Seeking Data Wisdom
Landing a spacecraft on a hurtling comet or cloning genes of extinct animals. Science and engineering have a way of turning what seems like fantasy into solid reality. Now add the prospect of someone reading your mind.
They’re not there yet, but in 2011, Berkeley scientists startled colleagues and triggered imaginations by divining the rough outlines of what experimental subjects were seeing in movie clips. They accomplished this using a type of MRI to detect indirectly neuron firing at precise locations in the brain’s visual processing area.
The achievement coupled basic science, intense computation and complex statistical analysis. Matching thousands of individual movie frames with the MRI signal detected at the instant the image was seen, the researchers were able to produce fairly reliable outlines of what their subjects were seeing from the specific MRI signature.
The experiments used functional MRI, or fMRI, to measure blood flow in precise areas of the brain’s visual processing region. The fMRI readings served as a proxy for neuron firing.
The research was based on a widely held theory that the shapes we see are the product of different patterns of neuron activity in precise areas of the brain’s visual processing center, located in the cortex. Different patterns: different perceptions. Neuroscientists Jack Gallant and post-doc Shinji Nishimoto led the brain imaging. Statistician and data scientist Bin Yu and her former grad student Yuval Benjamini joined Nishimoto and the Gallant Lab to design the statistical algorithms.
Yu and her team had to analyze a torrent of fMRI data to identify from thousands of movie clips the 100 frames that most likely matched a given voxel activity pattern. They then “averaged” these shapes to yield the outline of what the subjects were seeing.
“In computational neuroscience, it is important to gauge how much variation there is in the signals — in this case, how much of this variation is due to the movies and how much is due to “noise,” Yu says. “This is absolutely essential to determine how well the frames of a movie clip are encoded in the brain.”
Yu is now leading a project in collaboration with the Gallant Lab to apply statistical machine learning analysis to determine how a neuron in a key visual area of the brain, called V4, responds to contours, and to the ability of the brain’s visual system to differentiate foreground and background in an image. These capabilities add crucial detail to what we see.
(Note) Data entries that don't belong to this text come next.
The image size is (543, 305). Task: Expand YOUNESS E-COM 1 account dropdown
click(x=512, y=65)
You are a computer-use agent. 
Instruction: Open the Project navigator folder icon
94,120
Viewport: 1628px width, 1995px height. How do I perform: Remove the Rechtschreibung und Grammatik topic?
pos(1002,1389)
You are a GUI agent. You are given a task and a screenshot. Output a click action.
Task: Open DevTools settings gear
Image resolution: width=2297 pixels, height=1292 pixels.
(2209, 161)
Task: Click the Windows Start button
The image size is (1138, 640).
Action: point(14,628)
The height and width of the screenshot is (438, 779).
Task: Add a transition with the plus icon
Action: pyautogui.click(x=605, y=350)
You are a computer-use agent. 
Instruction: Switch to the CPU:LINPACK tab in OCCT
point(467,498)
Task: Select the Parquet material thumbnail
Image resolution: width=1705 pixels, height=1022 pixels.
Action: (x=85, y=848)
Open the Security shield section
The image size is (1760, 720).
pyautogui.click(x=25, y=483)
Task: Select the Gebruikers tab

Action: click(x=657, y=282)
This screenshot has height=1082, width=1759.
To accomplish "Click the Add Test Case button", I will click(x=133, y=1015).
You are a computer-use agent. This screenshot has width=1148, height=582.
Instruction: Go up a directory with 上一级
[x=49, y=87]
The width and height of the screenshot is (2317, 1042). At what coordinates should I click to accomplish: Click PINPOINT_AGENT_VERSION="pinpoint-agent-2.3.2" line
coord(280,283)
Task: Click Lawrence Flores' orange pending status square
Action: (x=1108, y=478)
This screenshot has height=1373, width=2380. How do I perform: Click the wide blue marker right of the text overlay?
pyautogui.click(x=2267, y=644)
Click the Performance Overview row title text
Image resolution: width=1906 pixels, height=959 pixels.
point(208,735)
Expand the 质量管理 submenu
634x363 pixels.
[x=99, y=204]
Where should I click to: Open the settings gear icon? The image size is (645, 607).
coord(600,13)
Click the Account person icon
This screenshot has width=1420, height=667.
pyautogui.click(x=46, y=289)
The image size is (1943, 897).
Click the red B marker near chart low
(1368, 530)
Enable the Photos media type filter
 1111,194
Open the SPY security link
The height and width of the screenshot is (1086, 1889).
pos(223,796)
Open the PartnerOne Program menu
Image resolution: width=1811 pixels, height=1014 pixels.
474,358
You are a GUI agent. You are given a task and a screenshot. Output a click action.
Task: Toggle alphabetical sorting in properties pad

She thinks that only a powerful interlocking of science, computation and statistics could have led to the Berkeley “mind-reading” success. This synergy, she says, is an underappreciated aspect of data-intensive research today. In her view, such studies can only yield solid results if they employ “data wisdom”* — her rebranding of the best of applied statistics.
Like a powerful telescope or precision gene microarray, statistical analysis is a tool – what Yu calls a “soft lens” — essential for scientists in all data-intensive disciplines to make discoveries and assure the significance of their results. She collaborates with colleagues in neuroscience, developmental biology and political science to strengthen research design and to assess reliability of results.
Using an approach inspired by the neuroscience research, Yu, graduate student Siqi Wu and others are developing statistical tools to explore which genes interact in the developing Drosophila, or fruitfly, embryo. Gene-gene interactions are profoundly important for the formation of organs at the right time and in the right place in organisms, from the fly to humans. The research is co-led by LBNL biologist Erwin Frise as part of the Berkeley Drosophila Genome Project, in collaboration with his LBNL colleague Sue Celniker, and with computer scientist Wei Xu of Tsing Hua University.
A better understanding of the genetic underpinnings of development may ultimately aid treatment of developmental disorders and cancer, Yu says. But the effort poses major hurdles.
“There is now an abundance of data with spatial information,” she says. “We can study organisms in amazing detail, but the data is huge and complex. Under our “soft-lens,” beautiful structures hidden in data reveal themselves, such as regions in the embryo that are destined to become organs.
“It is challenging and exciting to extract knowledge from these data. It takes a real team effort — biologists, statisticians, computer scientists and a focus on data wisdom.”